MaxWall: maximum TimeLimit that can be requested for a job. These time limits can be extended by the members of the System’s department if it is necessary.
MaxJobsPU: refers to the maximum number of jobs an user can be running at the same time in that QOS.
MaxTRESPU: maximum number of CPUs an user can request in a QOS.
MaxSubmit: refers to the total number of jobs that an user can have on queue both running and waiting for resources (Pending).
User Account Limits
They appear in the Nodelist(Reason) when a job is launched. It should be emphasized that it is NOT an error: when the resources that have been requested when launching the job are available, it will start executing automatically. Some reasons that usually appear and their explanations are the following:
Priority: As explained above, the SLURM system relies on partitions, QOS limits and priorities to set the order in which jobs are executed. When this message appears in the Nodelist(Reason), it usually is because there is a high demand for resources and it will take some time for them to be released.

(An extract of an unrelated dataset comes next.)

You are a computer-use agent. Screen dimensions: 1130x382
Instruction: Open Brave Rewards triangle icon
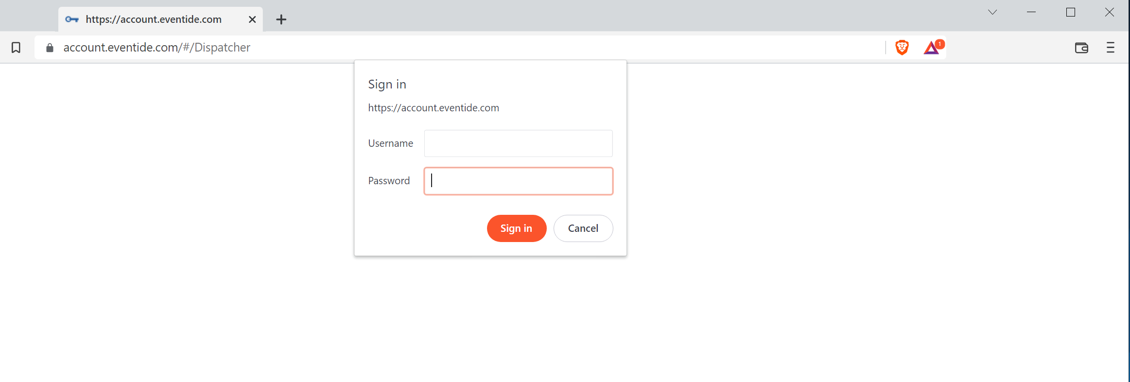pos(931,48)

Dependency: appears when the start of one job is contingent on the completion of another.
Resources: the system is waiting for the requested resources to be released before it can start running the job.
QOSMaxJobsPerUserLimit: indicates that the maximum number of jobs that a user can launch simultaneously has been reached.

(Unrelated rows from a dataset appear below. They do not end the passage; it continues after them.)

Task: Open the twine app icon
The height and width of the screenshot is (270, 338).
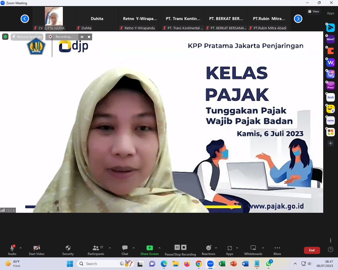Action: point(331,120)
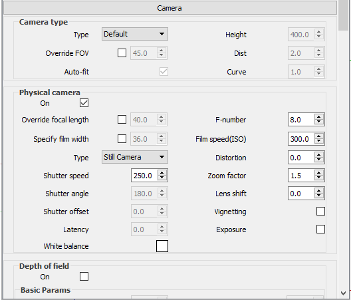Check the Specify film width checkbox
Viewport: 351px width, 300px height.
pyautogui.click(x=122, y=138)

QOSMaxCpuPerUserLimit: indicates that the maximum number of CPUs that a user can use and request simultaneosly has been reached.

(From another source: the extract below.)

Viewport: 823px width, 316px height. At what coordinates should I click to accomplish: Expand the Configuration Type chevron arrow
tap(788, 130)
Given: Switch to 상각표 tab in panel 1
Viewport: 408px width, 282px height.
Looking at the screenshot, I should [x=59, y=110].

You must consider that apart from the limits of the user account, there are also limits for the group or association to which your account belongs. The following messages can also appear in the NODELIST(Reason) and they are not errors. The most common messages are:
AssocGrpCpuLimit: this means that the maximum number of CPUs granted to the association or group are in use. The jobs will remain in queue waiting for the resources to be released. Keep in mind that if you request many nodes or the exclusivity use of them, the waiting time can be extended.
AssocGrpJobsLimit: same explanation as in the previous case but meaning that the limit of jobs has been reached.
AssocGrpGRES: similar to AssocGrpCpuLimit but in this case the limit refers to the GPUs.